Ces derniers devaient apporter à date régulière certaines denrées et les déposer sur une des pierres plates, nombreuses dans ce secteur. Si le ravitaillement avait du retard, les lépreux menaçaient d'envahir le village. Au cours des ans, le village de
l'Affural est devenu un village maudit. Peu de gens s'aventuraient dans son secteur ayant peur de se damner.
Hervé JOURNIAC dans "la vallée des chevaliers" parlant d'une chevauchée suivant la voie romaine dit : "le chemin passait sous un morne promontoire nommé Roche de
St-Thomas, au sommet de ce bloc de granit, sur une plate-forme broussailleuse était construit de glaise et de genêts, le village des lépreux", c'était au 13ème siècle.
LE SUC DES DEMOISELLES
C'est un tumulus, c'est à dire un monticule artificiel servant de sépulture, Il est actuellement assez difficile d'accès, la nature ayant repris ses droits. DERIBIER du Châtelet l'a fait fouiller aux environs de 1820. Au-dessous d'une couche de terre rapportée, on a trouvé une voûte en pierres sèches recouvrant la chambre funéraire où étaient quatre dalles, un vase en poterie rouge contenant les cendres du mort et un poignard de cuivre, qui permit de dater la sépulture à environ mille ans avant Jésus-Christ.

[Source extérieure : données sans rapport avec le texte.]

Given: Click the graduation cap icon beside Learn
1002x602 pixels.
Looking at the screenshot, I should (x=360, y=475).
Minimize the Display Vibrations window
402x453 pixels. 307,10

Ce qui a incité DERIBIER du Châtelet à entreprendre ces fouilles est une vieille légende dont l’origine se perd dans la nuit des temps, la voici :
"Un nommé Roguet, passant la nuit près de ce monticule dont il n'était pas rare que le gazon parut au matin tout piétiné et tout fripé y vit trois demoiselles assises et en grande conversation. Le pauvre hère épouvanté s'en retournait chez lui, en grande hâte, invoquant son saint patron, lorsque ces fées l'ayant aperçu formèrent une ronde, le mirent au milieu et l'obligèrent à danser jusqu'au jour. Peut s'en fallut qu'il n'en mourut de crainte et de
fatigue".
Il est bien probable que le sieur Roguet se soit endormi, après une journée un peu trop arrosée, et que prenant son rêve pour la réalité le raconta avec forces détails aux habitants de
Verchalles. Il est vrai qu'à cette époque les fées avaient encore leur pouvoir.
BIBLIOGRAPHIE
- DERIBIER du CHATELET "Dictionnaire statistique du Département du Cantal.”

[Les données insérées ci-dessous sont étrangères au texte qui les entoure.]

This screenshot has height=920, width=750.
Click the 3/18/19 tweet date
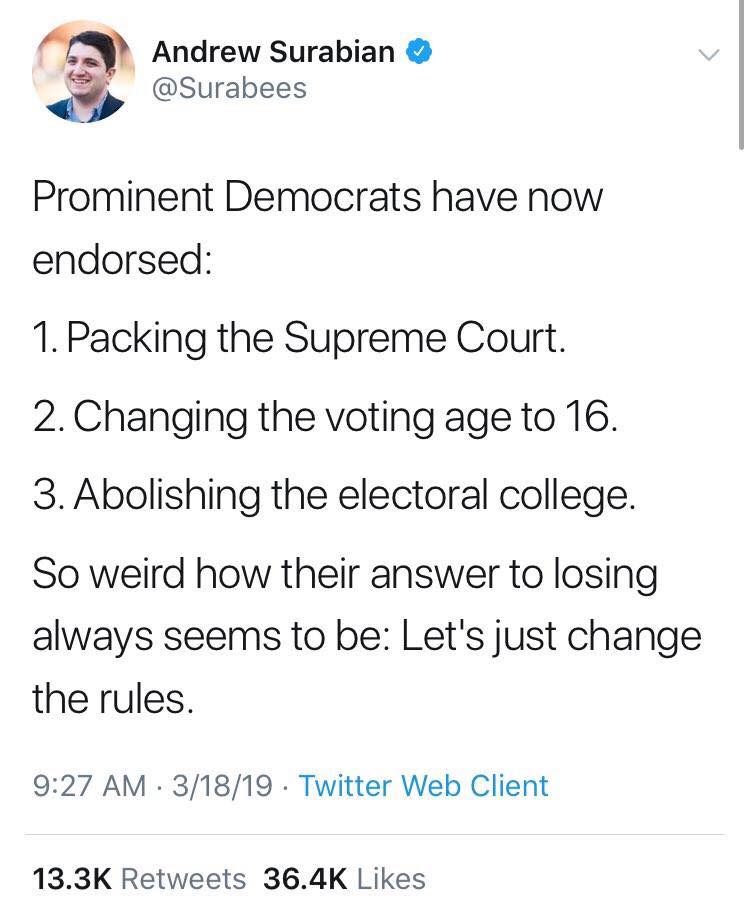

- Narcisse JOUVE (le tailleur de Vignon - pour les plus anciens de la commune) “le moulin de Courtilles” qui m’a été aimablement prêté par ses fils. Ne cherchez pas cet ouvrage en librairie, il s’agit d’un document exclusivement familial. J’en ai tiré l’histoire du chêne et de la maison du roi.
- Camille VIGOUROUX “Notes d’histoire locale” où sont rassemblés les articles parus dans “l’écho de la Sumène”. Je m’en suis inspiré pour le Suc des Demoiselles.
- Hervé JOURNIAC - “La vallée des chevaliers”, livre où il est question des lépreux.
- Les travaux de Jean-Claude RIVIERE et de Philippe OLIVIER (de
Couchal) sur l’origine des noms de lieux.